WORK INSTRUCTIONS :: Reproduce, exactly and in full, only the lines below from the one containing "Features star icon" through the one containing "Given: Click the 0.43%–1.76% range text".

MATERIAL FOR THE TASK START

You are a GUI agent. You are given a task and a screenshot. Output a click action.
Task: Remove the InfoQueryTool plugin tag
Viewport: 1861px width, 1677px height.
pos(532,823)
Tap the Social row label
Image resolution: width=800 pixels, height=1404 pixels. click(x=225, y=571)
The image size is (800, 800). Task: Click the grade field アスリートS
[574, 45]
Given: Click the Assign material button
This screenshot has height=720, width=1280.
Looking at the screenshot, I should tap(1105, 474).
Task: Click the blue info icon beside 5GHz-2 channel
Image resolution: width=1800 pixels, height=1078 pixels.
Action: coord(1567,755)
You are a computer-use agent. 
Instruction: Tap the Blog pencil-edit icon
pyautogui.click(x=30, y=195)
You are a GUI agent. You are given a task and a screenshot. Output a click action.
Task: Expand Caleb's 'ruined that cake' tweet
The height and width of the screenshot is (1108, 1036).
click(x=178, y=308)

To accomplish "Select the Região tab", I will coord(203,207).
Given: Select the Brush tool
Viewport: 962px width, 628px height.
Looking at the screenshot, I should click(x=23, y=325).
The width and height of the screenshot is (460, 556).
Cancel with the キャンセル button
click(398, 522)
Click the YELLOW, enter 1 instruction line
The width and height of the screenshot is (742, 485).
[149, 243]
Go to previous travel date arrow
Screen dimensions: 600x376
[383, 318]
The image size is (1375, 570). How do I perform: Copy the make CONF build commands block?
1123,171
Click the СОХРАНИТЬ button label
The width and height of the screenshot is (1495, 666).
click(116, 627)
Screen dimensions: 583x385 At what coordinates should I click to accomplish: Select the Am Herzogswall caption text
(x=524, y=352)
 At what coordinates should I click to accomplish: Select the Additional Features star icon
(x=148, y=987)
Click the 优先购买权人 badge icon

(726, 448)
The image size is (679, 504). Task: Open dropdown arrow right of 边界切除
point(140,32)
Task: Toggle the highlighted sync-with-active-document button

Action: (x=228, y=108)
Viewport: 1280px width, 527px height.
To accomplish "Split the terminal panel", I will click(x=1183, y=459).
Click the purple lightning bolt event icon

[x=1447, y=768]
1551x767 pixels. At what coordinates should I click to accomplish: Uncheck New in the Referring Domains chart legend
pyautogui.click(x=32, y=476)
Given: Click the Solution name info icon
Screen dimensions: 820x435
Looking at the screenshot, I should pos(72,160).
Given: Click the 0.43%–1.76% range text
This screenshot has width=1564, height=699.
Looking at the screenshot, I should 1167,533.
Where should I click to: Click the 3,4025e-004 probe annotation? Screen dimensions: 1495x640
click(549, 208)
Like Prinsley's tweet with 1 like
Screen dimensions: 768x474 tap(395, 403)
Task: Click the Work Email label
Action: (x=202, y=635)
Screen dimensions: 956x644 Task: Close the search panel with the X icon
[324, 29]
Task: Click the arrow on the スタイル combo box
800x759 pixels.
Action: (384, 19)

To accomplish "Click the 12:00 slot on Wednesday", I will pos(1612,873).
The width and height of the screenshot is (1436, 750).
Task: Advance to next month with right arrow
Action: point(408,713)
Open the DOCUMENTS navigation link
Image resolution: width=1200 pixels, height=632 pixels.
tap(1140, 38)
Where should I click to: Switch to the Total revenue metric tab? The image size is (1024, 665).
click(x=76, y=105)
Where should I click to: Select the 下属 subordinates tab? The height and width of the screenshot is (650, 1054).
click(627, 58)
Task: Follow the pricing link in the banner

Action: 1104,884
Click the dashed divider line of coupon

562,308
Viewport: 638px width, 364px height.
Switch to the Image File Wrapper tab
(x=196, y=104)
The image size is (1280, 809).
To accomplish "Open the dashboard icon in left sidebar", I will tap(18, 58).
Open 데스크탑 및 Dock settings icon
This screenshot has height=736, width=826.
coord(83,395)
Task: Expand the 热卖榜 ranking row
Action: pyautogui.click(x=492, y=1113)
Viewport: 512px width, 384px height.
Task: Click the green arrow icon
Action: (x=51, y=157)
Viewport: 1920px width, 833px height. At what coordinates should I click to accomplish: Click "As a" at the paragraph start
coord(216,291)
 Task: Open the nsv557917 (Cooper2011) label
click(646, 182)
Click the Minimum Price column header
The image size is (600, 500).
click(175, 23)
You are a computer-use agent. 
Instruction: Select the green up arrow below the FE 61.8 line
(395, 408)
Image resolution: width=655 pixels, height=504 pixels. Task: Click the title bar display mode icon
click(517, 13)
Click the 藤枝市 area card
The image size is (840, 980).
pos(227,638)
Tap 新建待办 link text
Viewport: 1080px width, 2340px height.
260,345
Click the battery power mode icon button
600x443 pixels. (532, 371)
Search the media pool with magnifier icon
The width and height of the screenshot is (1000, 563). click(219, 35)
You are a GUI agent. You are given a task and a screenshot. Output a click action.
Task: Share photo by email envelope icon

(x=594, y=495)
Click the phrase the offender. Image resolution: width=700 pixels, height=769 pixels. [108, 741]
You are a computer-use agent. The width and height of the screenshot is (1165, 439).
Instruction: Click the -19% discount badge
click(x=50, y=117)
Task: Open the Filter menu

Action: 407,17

MATERIAL FOR THE TASK END

COMPLETED TASK ::
 At what coordinates should I click to accomplish: Select the Additional Features star icon
(x=148, y=987)
Click the 优先购买权人 badge icon

(726, 448)
The image size is (679, 504). Task: Open dropdown arrow right of 边界切除
point(140,32)
Task: Toggle the highlighted sync-with-active-document button

Action: (x=228, y=108)
Viewport: 1280px width, 527px height.
To accomplish "Split the terminal panel", I will click(x=1183, y=459).
Click the purple lightning bolt event icon

[x=1447, y=768]
1551x767 pixels. At what coordinates should I click to accomplish: Uncheck New in the Referring Domains chart legend
pyautogui.click(x=32, y=476)
Given: Click the Solution name info icon
Screen dimensions: 820x435
Looking at the screenshot, I should pos(72,160).
Given: Click the 0.43%–1.76% range text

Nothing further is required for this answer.